[Stored data]
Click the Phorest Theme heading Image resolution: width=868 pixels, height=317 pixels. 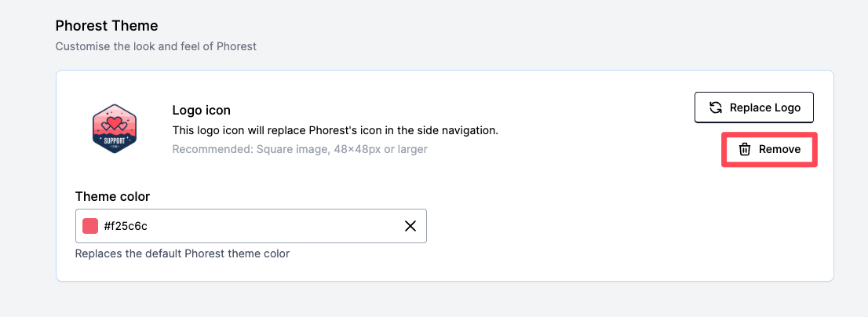tap(107, 25)
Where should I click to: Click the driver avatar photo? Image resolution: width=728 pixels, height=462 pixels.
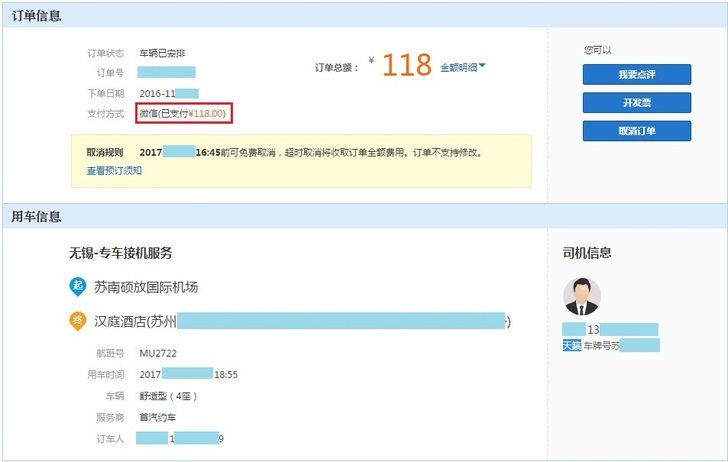click(582, 297)
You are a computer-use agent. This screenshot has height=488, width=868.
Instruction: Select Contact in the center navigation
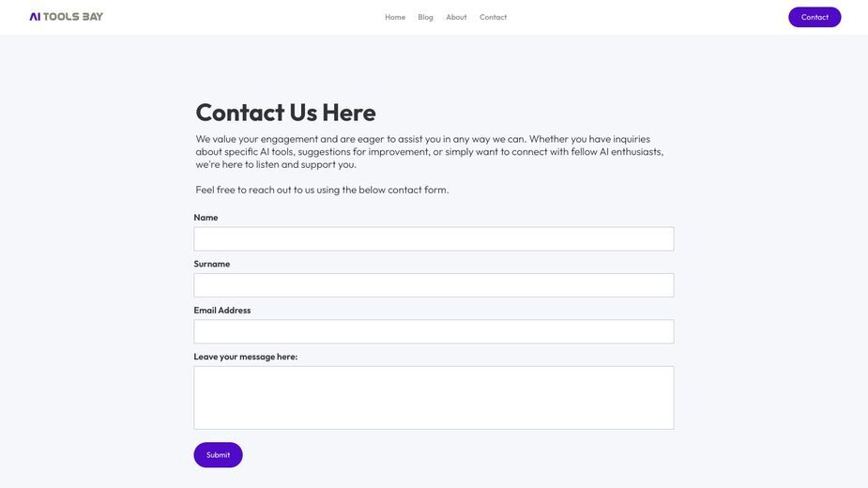point(493,17)
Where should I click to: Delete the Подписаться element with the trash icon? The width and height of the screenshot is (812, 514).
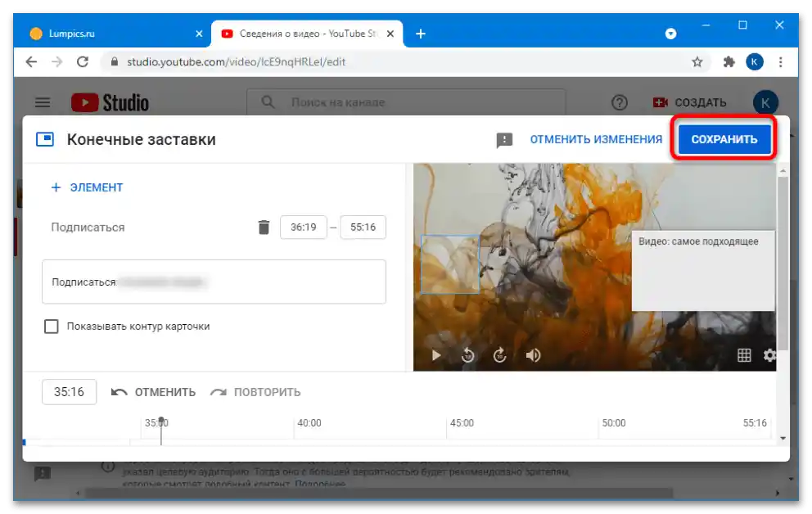point(264,227)
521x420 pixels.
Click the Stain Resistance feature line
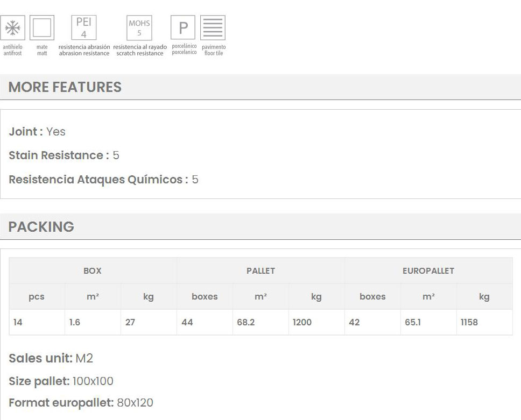(x=64, y=155)
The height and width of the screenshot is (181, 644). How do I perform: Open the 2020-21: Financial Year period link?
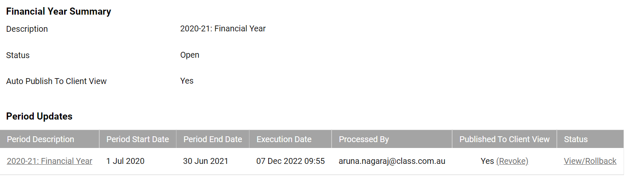(50, 161)
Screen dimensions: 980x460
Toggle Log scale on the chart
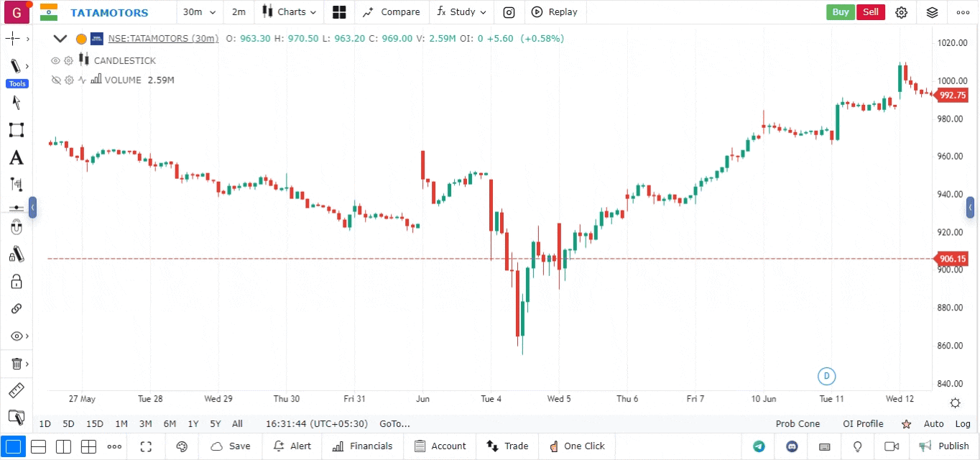pos(963,424)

What the task asks
The lines wanted are those from the one with "The height and" to the end of the entries above, repeated exactly, both ends included. Leave out the pictures.

Solution to the exercise
The height and width of the screenshot is (181, 644). How do I perform: Open the 2020-21: Financial Year period link?
(50, 161)
Screen dimensions: 980x460
Toggle Log scale on the chart
pos(963,424)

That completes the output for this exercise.